Tres veces he escuchado el discurso de Navidad del rey. Lo he escuchado con atención, para ver si algo de lo que ha dicho me puede ayudar a ser mejor persona, pues el rey es el jefe del Estado además de rey de Castilla, de León, de Aragón, de Navarra, de Granada, de Jerusalén, de Toledo, de las Dos Sicilias, de Valencia, de Galicia, de Mallorca, de Menorca, de Sevilla, de Córdoba, de Murcia, de Jaén, de Los Algarves, de Algeciras, de Gibraltar, de las Islas Canarias, de las Indias Orientales y Occidentales, de las Islas y Tierra Firme del Mar Océano. Archiduque de Austria, duque de Borgoña, de Brabante, de Milán, de Atenas y de Neopatria. Conde de Habsburgo, de Flandes, del Tirol, del Rosellón y de Barcelona. Señor de Vizcaya y de Molina. Y la verdad es que me ha parecido que le han escrito un mal discurso, que don Felipe ha interpretado muy mal y con una realización pésima. Malo el guion, mala la interpretación y pésima la realización. A ese documental no le dan un Goya en la vida. Para unos, el discurso del rey elude hablar de su padre, el emérito, que se ha escapado a vivir a cuerpo de sí mismo (cuerpo de rey) en un país que no respeta los derechos humanos, que carece de democracia y donde las mujeres y los menores pueden ser agredidas legalmente por el marido y la homosexualidad es perseguida. Un ex rey de una monarquía constitucional no podía haber elegido mejor sitio para exiliarse. Para otros, Felipe sí ha hablado de su padre, al decir que los responsables de las instituciones deben dar ejemplo. Con todos los respetos, eso es como decirle a uno que mata un elefante con una escopeta que esas cosas no se hacen y que no lo repita más. En un taller al que asistí hace muchos años sobre cómo escribir discursos, además de ser concreto, apelar a las emociones y la brevedad, nos insistían en que había que ser muy claros para evitar que unas mismas palabras pudieran ser interpretadas de una manera por unos y de la contraria por otros. No se puede abarcar todo a la vez, lo que no puede ser, no puede ser, y además es imposible, como dijo el Guerra.

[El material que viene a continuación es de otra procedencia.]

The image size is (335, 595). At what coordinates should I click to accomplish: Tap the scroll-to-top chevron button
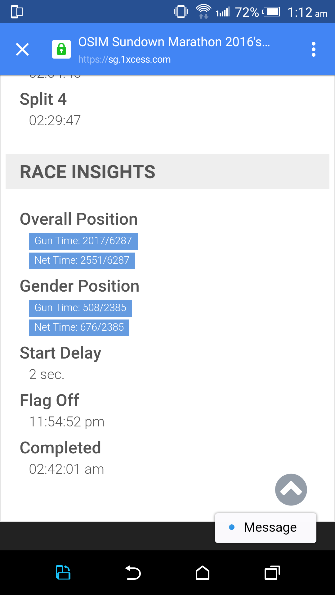[291, 490]
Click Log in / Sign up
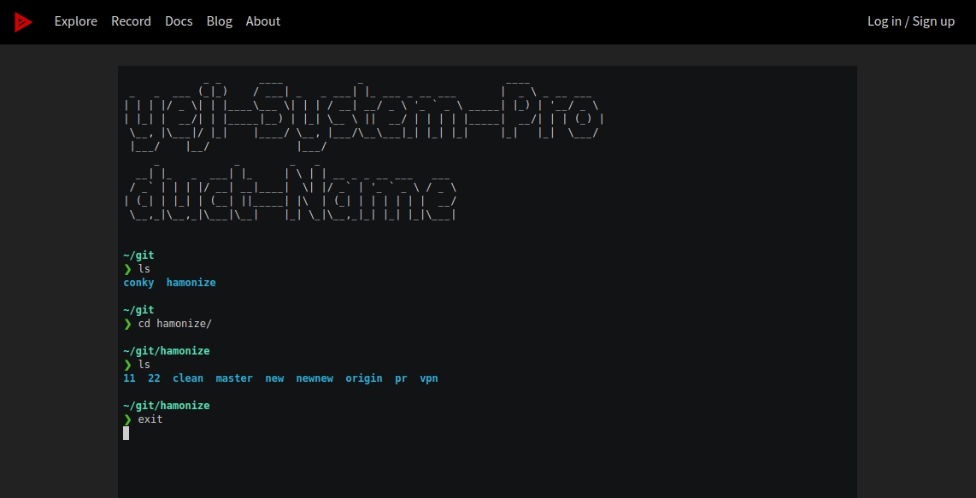 pyautogui.click(x=910, y=21)
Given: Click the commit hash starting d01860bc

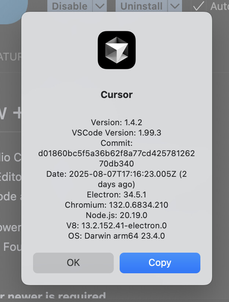Looking at the screenshot, I should (116, 158).
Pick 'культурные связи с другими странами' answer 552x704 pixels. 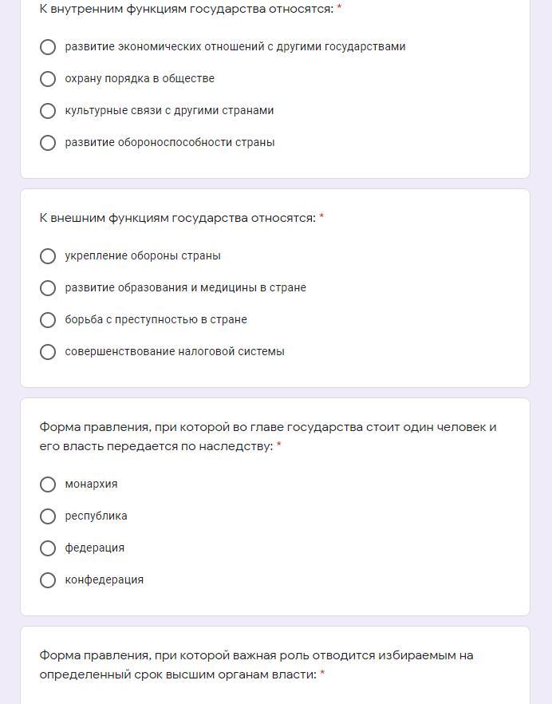48,111
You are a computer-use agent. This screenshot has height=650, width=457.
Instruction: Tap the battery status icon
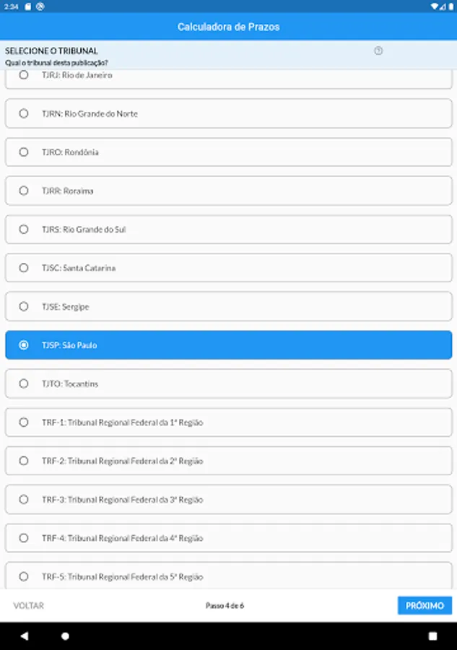coord(451,7)
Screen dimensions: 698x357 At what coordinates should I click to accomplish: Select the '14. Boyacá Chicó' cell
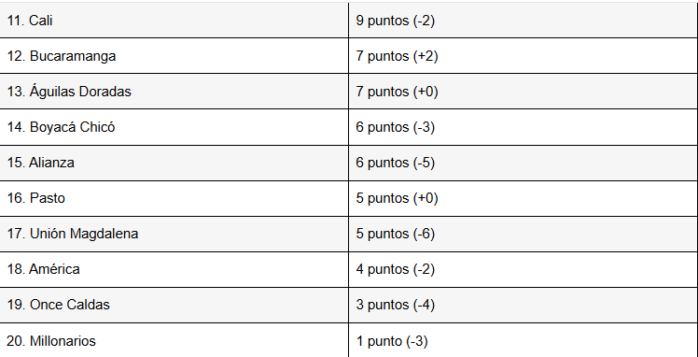point(175,127)
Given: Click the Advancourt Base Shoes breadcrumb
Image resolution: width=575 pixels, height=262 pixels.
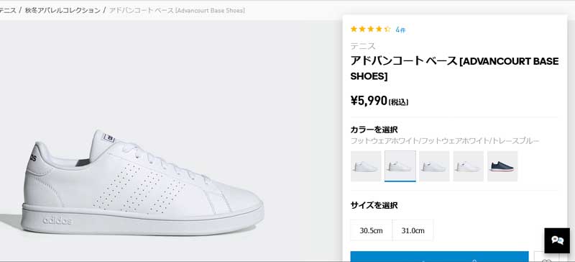Looking at the screenshot, I should point(177,10).

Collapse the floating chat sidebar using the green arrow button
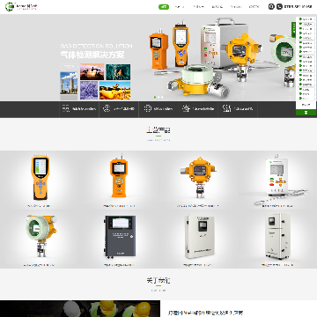[x=306, y=113]
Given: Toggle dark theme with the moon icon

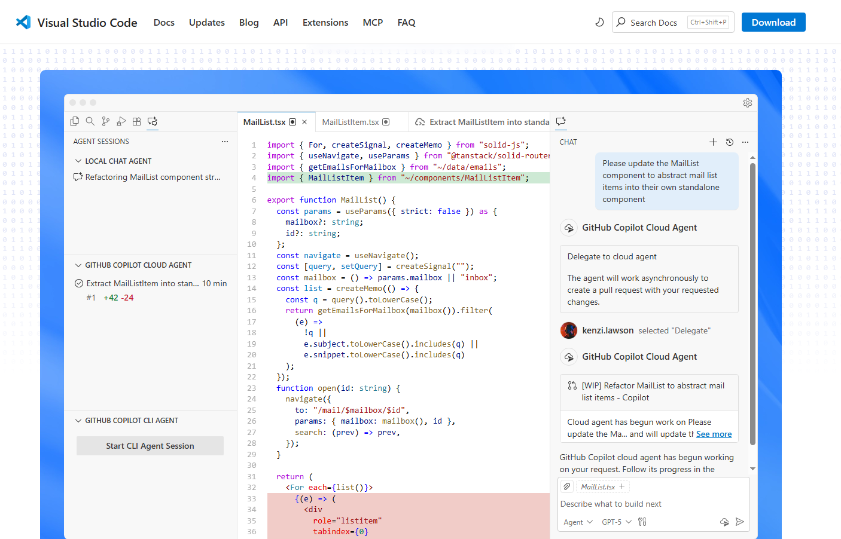Looking at the screenshot, I should point(599,22).
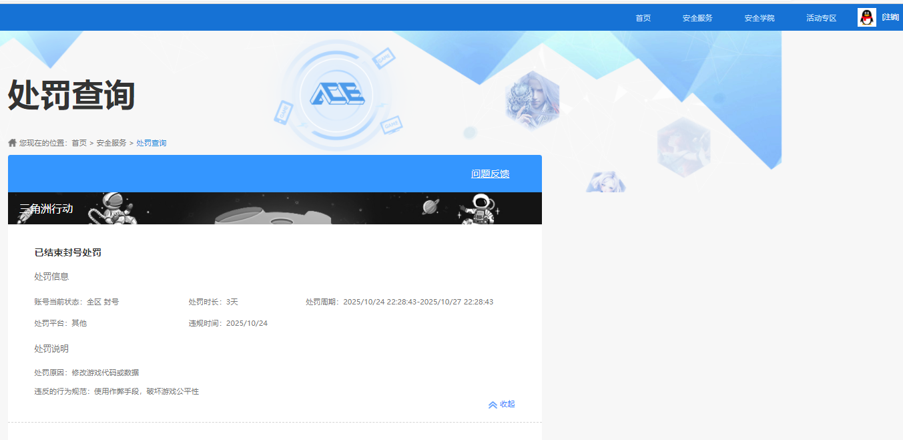Screen dimensions: 903x440
Task: Click the hexagonal character artwork on the right
Action: 683,146
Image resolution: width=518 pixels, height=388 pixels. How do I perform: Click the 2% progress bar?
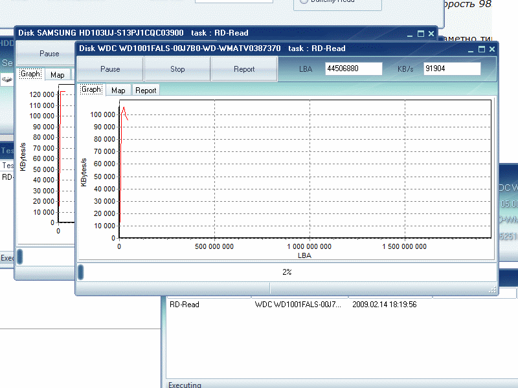pyautogui.click(x=286, y=272)
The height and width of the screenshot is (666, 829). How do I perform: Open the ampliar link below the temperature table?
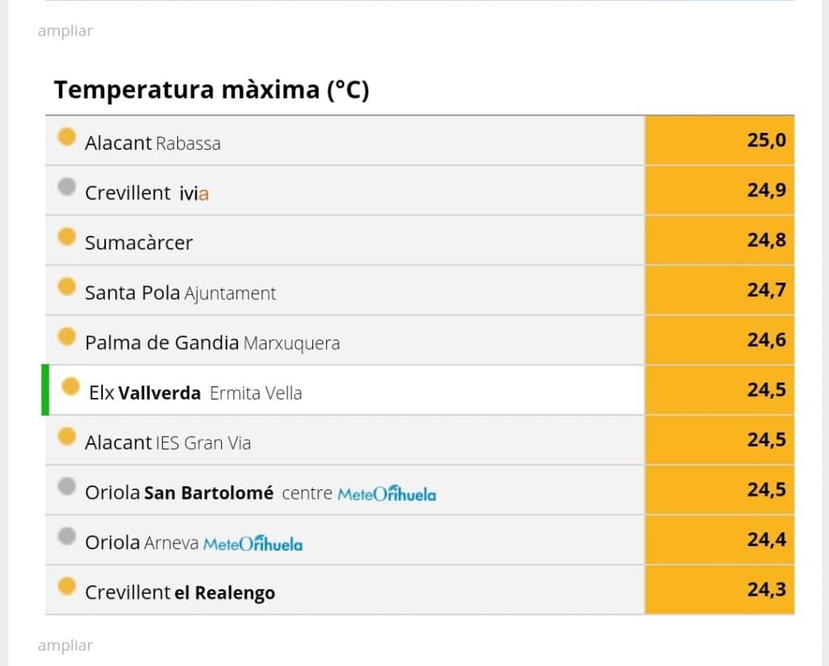(x=65, y=645)
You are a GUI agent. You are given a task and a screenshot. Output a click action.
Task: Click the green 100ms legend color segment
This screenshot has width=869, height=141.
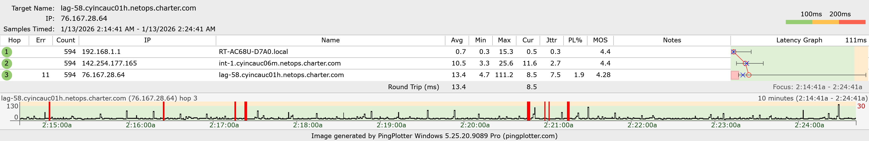798,22
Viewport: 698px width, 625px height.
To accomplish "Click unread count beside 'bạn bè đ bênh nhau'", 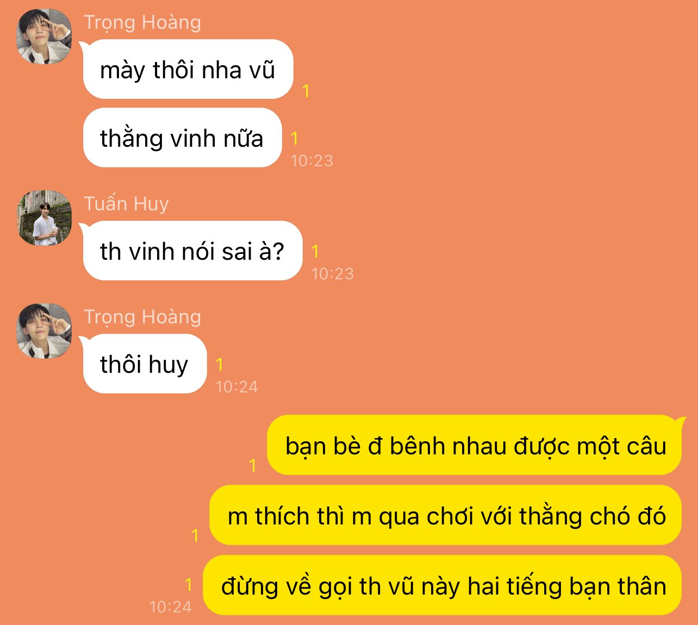I will [x=253, y=465].
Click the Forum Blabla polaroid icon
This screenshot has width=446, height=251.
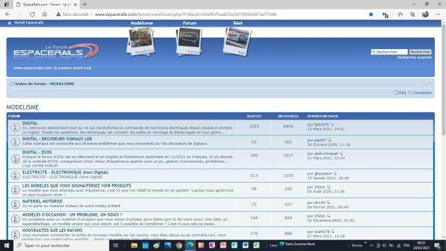click(x=189, y=42)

En resumen, que el rey debería cambiar de guionista, apuntarse a una escuela de interpretación y encargarle la realización a otro director.
Evaristo Torres Olivas
1 comentario:
Haga el discurso que haga, a los aduladores les parecerá siempre un discurso acertado y a los que la institución les parece anacrónica e impuesta les parecerá un discurso que no dice nada.